Les yeux de Clotilde jetaient des flammes de bonheur à travers ses sourires de contentement.

— Vous ferez ce soir un rubber avec mon père, lui dit-elle tout bas. Dans quinze jours, j’espère que vous serez invité à dîner.

— Eh ! bien, mon cher monsieur, dit le duc de Grandlieu, vous avez acheté, dit-on, la terre de Rubempré ; je vous en fais mon compliment. C’est une réponse à ceux qui vous donnaient des dettes. Nous autres, nous pouvons, comme la France ou l’Angleterre, avoir une Dette Publique ; mais, voyez-vous, les gens sans fortune, les commençants ne peuvent pas se donner ce ton-là…

— Eh ! monsieur le duc, je dois encore cinq cent mille francs sur ma terre.

— Eh ! bien, il faut épouser une fille qui vous les apporte ; mais vous trouverez difficilement, pour vous, un parti de cette fortune dans notre faubourg, où l’on donne peu de dot aux filles.

— Mais elles ont assez de leur nom, répondit Lucien.

— Nous ne sommes que trois joueurs de wisk, Maufrigneuse, d’Espard et moi, dit le duc ; voulez-vous être notre quatrième ? dit-il à Lucien en lui montrant la table à jouer.

Clotilde vint à la table de jeu pour voir jouer son père.

— Elle veut que je prenne ça pour moi, dit le duc en tapotant les mains de sa fille et regardant de côté Lucien qui resta sérieux.

Lucien, le partenaire de monsieur d’Espard, perdit vingt louis.

— Ma chère mère, vint dire Clotilde à la duchesse, il a eu l’esprit de perdre.

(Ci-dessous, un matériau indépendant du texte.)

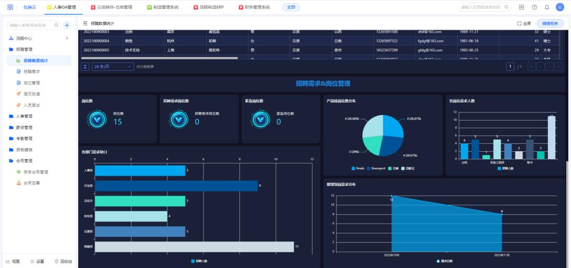Click the contacts icon in top bar

point(521,7)
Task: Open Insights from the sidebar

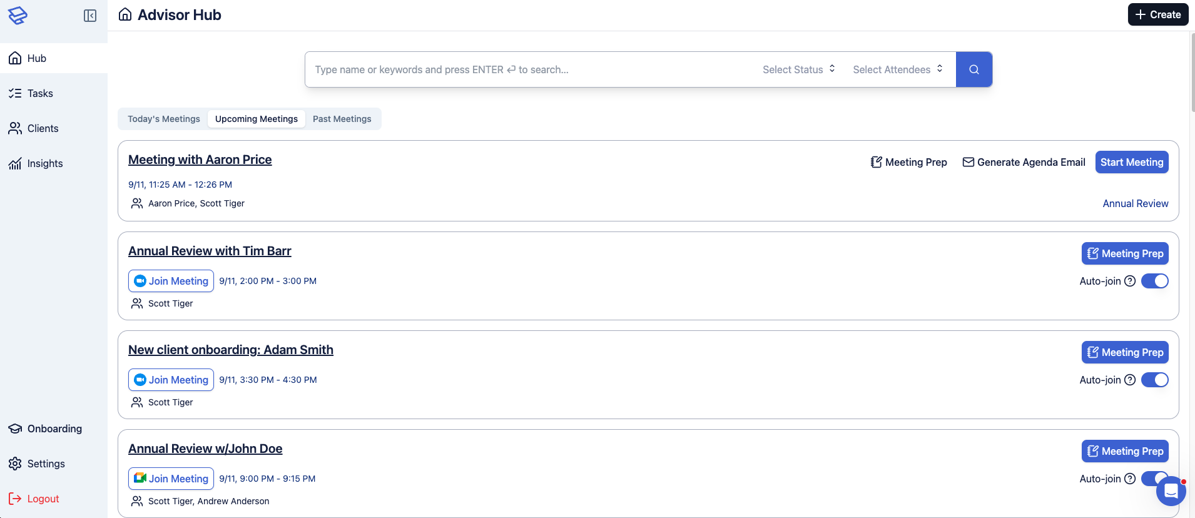Action: [x=45, y=163]
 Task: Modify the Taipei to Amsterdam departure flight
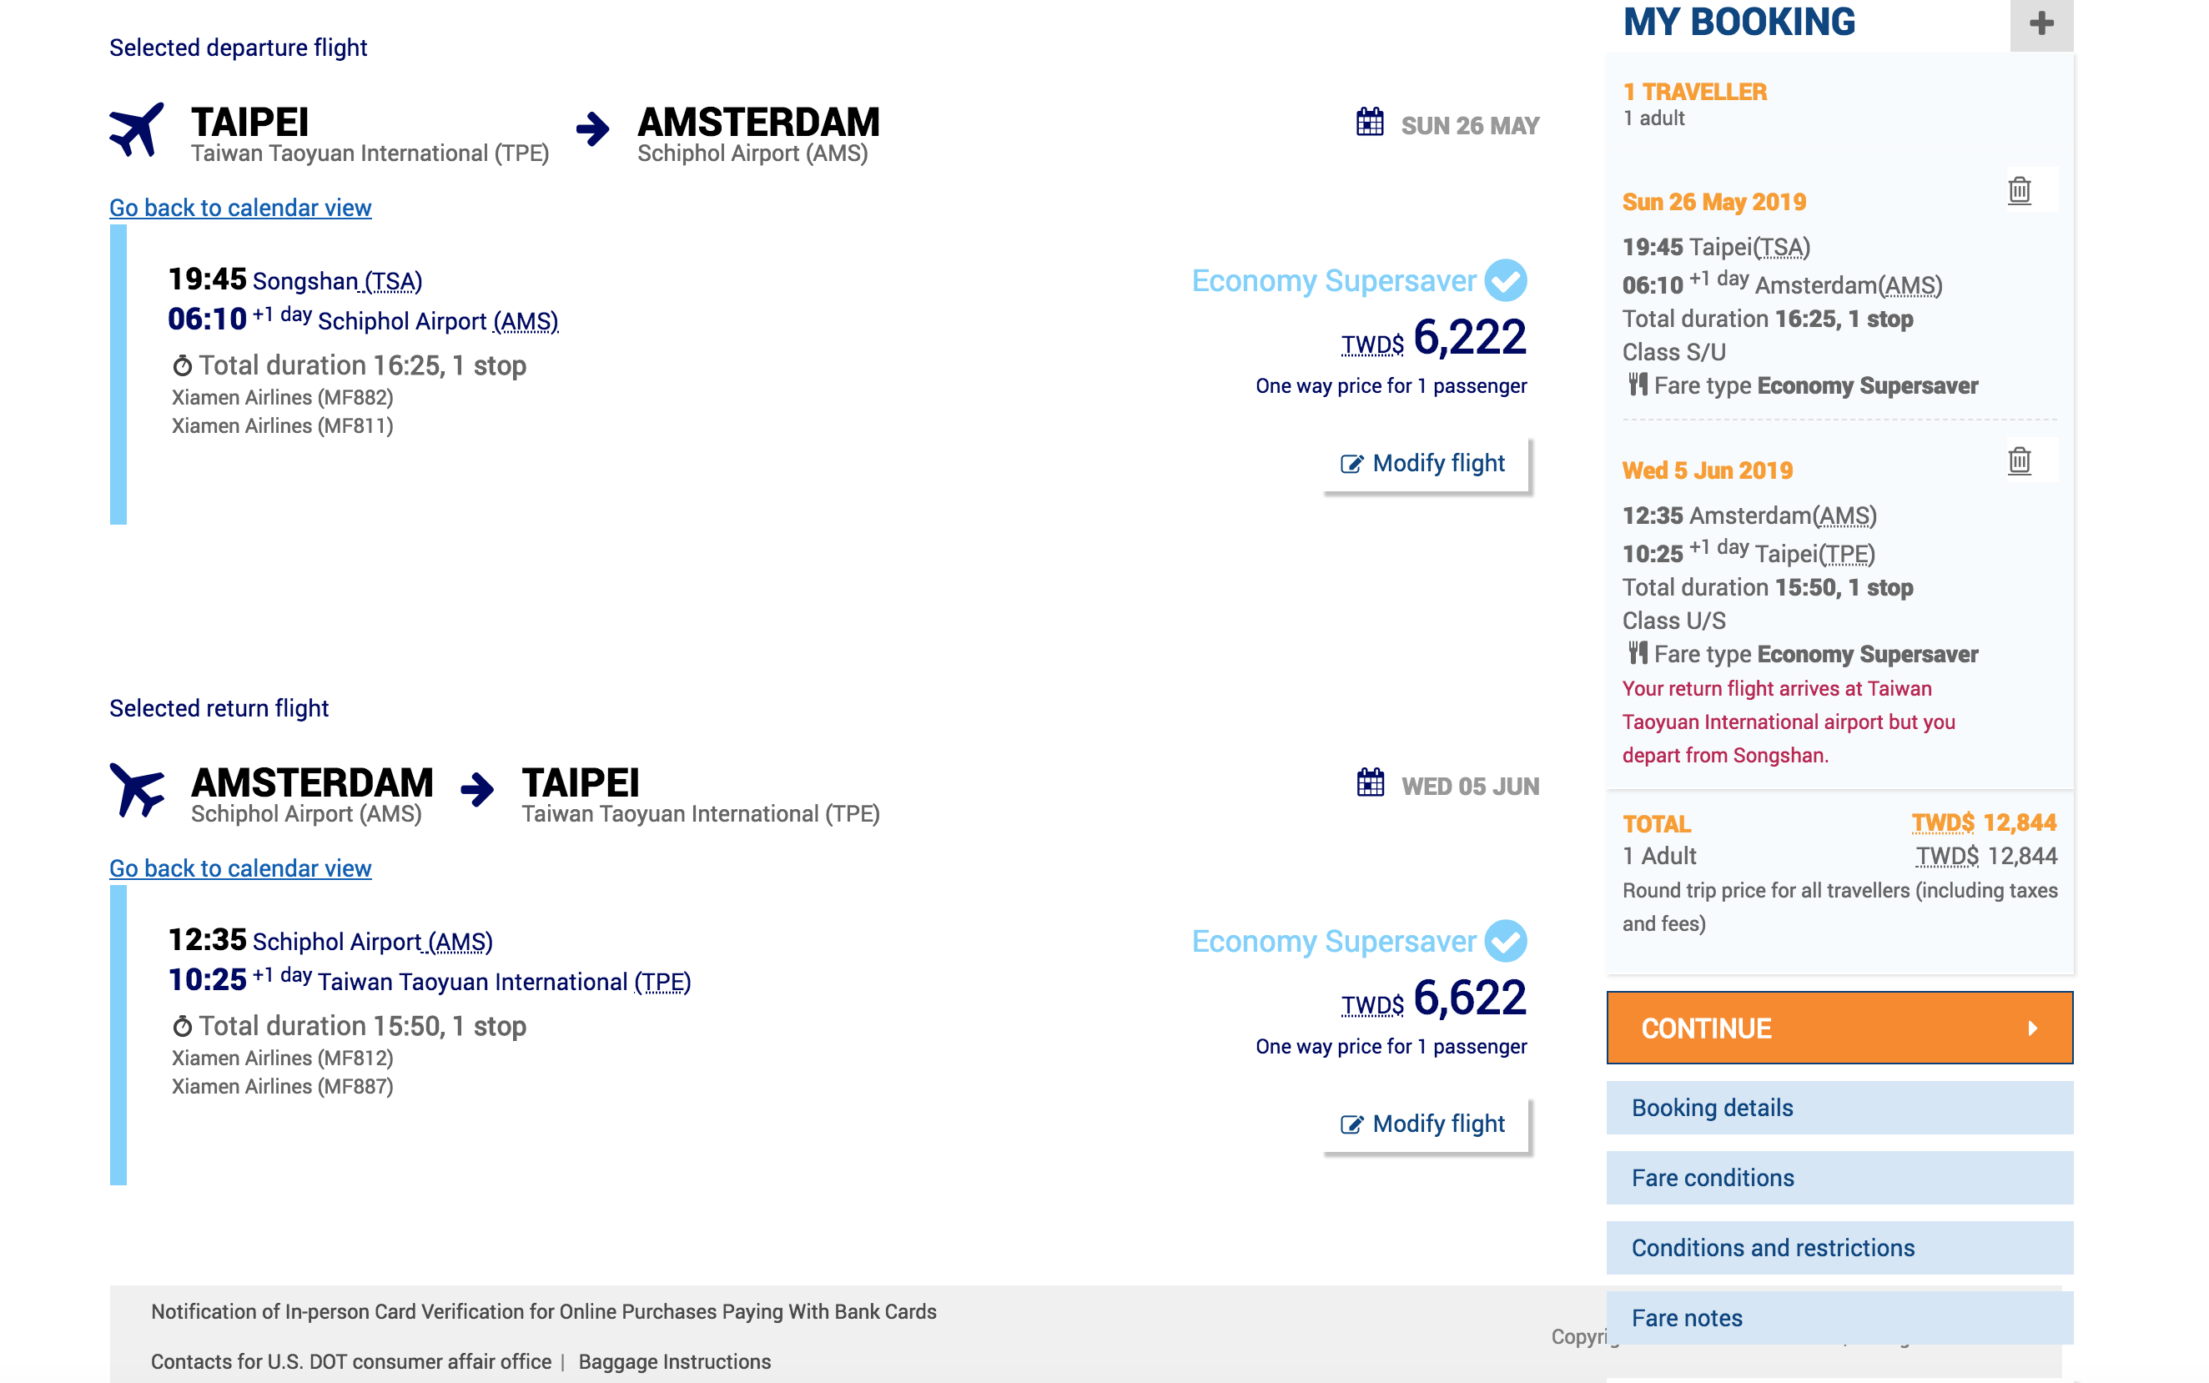[x=1425, y=464]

À onze heures, après quelques paroles d’amour échangées avec mademoiselle de Grandlieu, Lucien revint, se mit au lit en pensant au triomphe complet qu’il devait obtenir dans un mois, car il ne doutait pas d’être accepté comme prétendu de Clotilde, et marié avant le carême de 1830. Le lendemain, à l’heure où Lucien fumait quelques cigarettes après déjeuner, en compagnie de Carlos devenu très soucieux, on leur annonça monsieur de Saint-Estève (quelle épigramme !) qui désirait parler, soit à l’abbé Carlos Herrera, soit à monsieur Lucien de Rubempré.

— A-t-on dit, en bas, que je suis parti ? s’écria l’abbé.